Goal of the exercise — Copy every line of the data below word for word, changing nothing.

Data supplied —
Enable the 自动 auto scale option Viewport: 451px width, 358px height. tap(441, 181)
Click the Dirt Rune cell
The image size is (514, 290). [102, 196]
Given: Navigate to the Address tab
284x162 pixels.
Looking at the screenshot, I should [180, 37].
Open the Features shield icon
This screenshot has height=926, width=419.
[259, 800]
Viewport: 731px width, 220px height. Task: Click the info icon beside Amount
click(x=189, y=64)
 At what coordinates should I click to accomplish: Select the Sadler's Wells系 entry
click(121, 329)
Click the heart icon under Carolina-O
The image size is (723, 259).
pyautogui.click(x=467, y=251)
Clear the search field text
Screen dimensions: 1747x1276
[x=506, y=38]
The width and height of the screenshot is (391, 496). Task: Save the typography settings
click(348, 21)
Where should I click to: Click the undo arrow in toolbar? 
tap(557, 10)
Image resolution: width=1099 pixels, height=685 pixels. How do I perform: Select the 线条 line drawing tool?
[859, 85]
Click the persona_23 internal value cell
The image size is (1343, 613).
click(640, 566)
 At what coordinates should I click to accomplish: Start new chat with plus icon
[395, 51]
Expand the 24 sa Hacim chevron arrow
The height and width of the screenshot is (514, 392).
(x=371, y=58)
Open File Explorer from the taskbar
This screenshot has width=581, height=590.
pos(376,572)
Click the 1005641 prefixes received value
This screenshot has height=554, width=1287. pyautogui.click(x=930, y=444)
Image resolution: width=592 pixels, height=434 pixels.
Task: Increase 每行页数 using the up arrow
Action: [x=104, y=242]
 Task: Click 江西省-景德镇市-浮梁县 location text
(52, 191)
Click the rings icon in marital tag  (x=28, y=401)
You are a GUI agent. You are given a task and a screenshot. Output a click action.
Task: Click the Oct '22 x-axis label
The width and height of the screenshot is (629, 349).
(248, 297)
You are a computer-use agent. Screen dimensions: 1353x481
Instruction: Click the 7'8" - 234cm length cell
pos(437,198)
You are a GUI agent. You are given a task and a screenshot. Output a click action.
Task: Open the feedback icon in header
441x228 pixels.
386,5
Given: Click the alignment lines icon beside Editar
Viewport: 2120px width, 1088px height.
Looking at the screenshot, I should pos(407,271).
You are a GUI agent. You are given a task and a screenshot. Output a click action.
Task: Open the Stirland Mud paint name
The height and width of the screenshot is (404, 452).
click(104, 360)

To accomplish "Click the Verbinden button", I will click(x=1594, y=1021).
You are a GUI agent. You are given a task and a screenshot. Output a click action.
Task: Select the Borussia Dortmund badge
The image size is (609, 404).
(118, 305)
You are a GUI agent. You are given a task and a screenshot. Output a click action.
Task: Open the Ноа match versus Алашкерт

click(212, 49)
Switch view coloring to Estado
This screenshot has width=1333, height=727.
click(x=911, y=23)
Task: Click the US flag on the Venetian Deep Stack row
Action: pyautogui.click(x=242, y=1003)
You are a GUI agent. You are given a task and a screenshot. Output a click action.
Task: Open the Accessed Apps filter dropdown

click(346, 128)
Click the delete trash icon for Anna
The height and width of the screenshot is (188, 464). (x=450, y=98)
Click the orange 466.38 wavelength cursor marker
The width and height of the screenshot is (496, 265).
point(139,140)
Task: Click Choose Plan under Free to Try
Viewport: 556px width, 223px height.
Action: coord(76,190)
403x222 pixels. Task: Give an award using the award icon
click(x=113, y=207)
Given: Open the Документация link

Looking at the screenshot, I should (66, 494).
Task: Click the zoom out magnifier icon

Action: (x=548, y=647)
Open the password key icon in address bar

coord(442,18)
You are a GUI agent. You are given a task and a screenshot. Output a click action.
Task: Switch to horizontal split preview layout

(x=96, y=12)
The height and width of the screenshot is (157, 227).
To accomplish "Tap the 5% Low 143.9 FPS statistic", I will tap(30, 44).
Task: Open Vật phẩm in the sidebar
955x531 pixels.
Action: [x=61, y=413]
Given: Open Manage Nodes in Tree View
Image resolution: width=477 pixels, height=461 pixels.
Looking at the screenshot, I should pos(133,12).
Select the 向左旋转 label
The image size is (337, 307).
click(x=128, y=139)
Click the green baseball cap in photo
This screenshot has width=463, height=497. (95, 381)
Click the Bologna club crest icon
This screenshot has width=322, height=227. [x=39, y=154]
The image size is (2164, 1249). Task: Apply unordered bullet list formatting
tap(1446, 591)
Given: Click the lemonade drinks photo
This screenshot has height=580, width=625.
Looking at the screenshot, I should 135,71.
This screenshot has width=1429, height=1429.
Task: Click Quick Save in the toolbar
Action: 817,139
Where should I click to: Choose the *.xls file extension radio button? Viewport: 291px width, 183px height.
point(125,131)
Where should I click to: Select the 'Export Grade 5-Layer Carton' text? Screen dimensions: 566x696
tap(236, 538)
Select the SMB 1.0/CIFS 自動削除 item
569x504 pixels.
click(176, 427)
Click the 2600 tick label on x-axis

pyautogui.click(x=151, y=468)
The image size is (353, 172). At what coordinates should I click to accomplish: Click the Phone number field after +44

Complete response —
Enable the 自动 auto scale option Viewport: 451px width, 358px height. tap(441, 181)
Click the Dirt Rune cell
The image size is (514, 290). [102, 196]
Given: Navigate to the Address tab
284x162 pixels.
Looking at the screenshot, I should [180, 37].
Open the Features shield icon
This screenshot has height=926, width=419.
[259, 800]
Viewport: 731px width, 220px height. Task: Click the info icon beside Amount
click(x=189, y=64)
 At what coordinates should I click to accomplish: Select the Sadler's Wells系 entry
click(121, 329)
Click the heart icon under Carolina-O
The image size is (723, 259).
pyautogui.click(x=467, y=251)
Clear the search field text
Screen dimensions: 1747x1276
[x=506, y=38]
The width and height of the screenshot is (391, 496). Task: Save the typography settings
click(348, 21)
Where should I click to: Click the undo arrow in toolbar? 
tap(557, 10)
Image resolution: width=1099 pixels, height=685 pixels. How do I perform: Select the 线条 line drawing tool?
[859, 85]
Click the persona_23 internal value cell
The image size is (1343, 613).
click(640, 566)
 At what coordinates should I click to accomplish: Start new chat with plus icon
[395, 51]
Expand the 24 sa Hacim chevron arrow
The height and width of the screenshot is (514, 392).
(x=371, y=58)
Open File Explorer from the taskbar
This screenshot has width=581, height=590.
pos(376,572)
Click the 1005641 prefixes received value
This screenshot has height=554, width=1287. pyautogui.click(x=930, y=444)
Image resolution: width=592 pixels, height=434 pixels.
Task: Increase 每行页数 using the up arrow
Action: [x=104, y=242]
 Task: Click 江西省-景德镇市-浮梁县 location text
(52, 191)
Click the rings icon in marital tag  (x=28, y=401)
You are a GUI agent. You are given a task and a screenshot. Output a click action.
Task: Click the Oct '22 x-axis label
The width and height of the screenshot is (629, 349).
(248, 297)
You are a computer-use agent. Screen dimensions: 1353x481
Instruction: Click the 7'8" - 234cm length cell
pos(437,198)
You are a GUI agent. You are given a task and a screenshot. Output a click action.
Task: Open the feedback icon in header
441x228 pixels.
386,5
Given: Click the alignment lines icon beside Editar
Viewport: 2120px width, 1088px height.
Looking at the screenshot, I should pos(407,271).
You are a GUI agent. You are given a task and a screenshot. Output a click action.
Task: Open the Stirland Mud paint name
The height and width of the screenshot is (404, 452).
click(104, 360)

To accomplish "Click the Verbinden button", I will click(x=1594, y=1021).
You are a GUI agent. You are given a task and a screenshot. Output a click action.
Task: Select the Borussia Dortmund badge
The image size is (609, 404).
(118, 305)
You are a GUI agent. You are given a task and a screenshot. Output a click action.
Task: Open the Ноа match versus Алашкерт

click(212, 49)
Switch view coloring to Estado
This screenshot has width=1333, height=727.
click(x=911, y=23)
Task: Click the US flag on the Venetian Deep Stack row
Action: pyautogui.click(x=242, y=1003)
You are a GUI agent. You are given a task and a screenshot. Output a click action.
Task: Open the Accessed Apps filter dropdown

click(346, 128)
Click the delete trash icon for Anna
The height and width of the screenshot is (188, 464). (x=450, y=98)
Click the orange 466.38 wavelength cursor marker
The width and height of the screenshot is (496, 265).
point(139,140)
Task: Click Choose Plan under Free to Try
Viewport: 556px width, 223px height.
Action: coord(76,190)
403x222 pixels. Task: Give an award using the award icon
click(x=113, y=207)
Given: Open the Документация link

Looking at the screenshot, I should (66, 494).
Task: Click the zoom out magnifier icon

Action: (x=548, y=647)
Open the password key icon in address bar

coord(442,18)
You are a GUI agent. You are given a task and a screenshot. Output a click action.
Task: Switch to horizontal split preview layout

(x=96, y=12)
The height and width of the screenshot is (157, 227).
To accomplish "Tap the 5% Low 143.9 FPS statistic", I will tap(30, 44).
Task: Open Vật phẩm in the sidebar
955x531 pixels.
Action: [x=61, y=413]
Given: Open Manage Nodes in Tree View
Image resolution: width=477 pixels, height=461 pixels.
Looking at the screenshot, I should pos(133,12).
Select the 向左旋转 label
The image size is (337, 307).
click(x=128, y=139)
Click the green baseball cap in photo
This screenshot has width=463, height=497. (95, 381)
Click the Bologna club crest icon
This screenshot has width=322, height=227. [x=39, y=154]
The image size is (2164, 1249). Task: Apply unordered bullet list formatting
tap(1446, 591)
Given: Click the lemonade drinks photo
This screenshot has height=580, width=625.
Looking at the screenshot, I should 135,71.
This screenshot has width=1429, height=1429.
Task: Click Quick Save in the toolbar
Action: 817,139
Where should I click to: Choose the *.xls file extension radio button? Viewport: 291px width, 183px height.
point(125,131)
Where should I click to: Select the 'Export Grade 5-Layer Carton' text? Screen dimensions: 566x696
tap(236, 538)
Select the SMB 1.0/CIFS 自動削除 item
569x504 pixels.
click(176, 427)
Click the 2600 tick label on x-axis

pyautogui.click(x=151, y=468)
The image size is (353, 172). At what coordinates should I click to accomplish: Click the Phone number field after +44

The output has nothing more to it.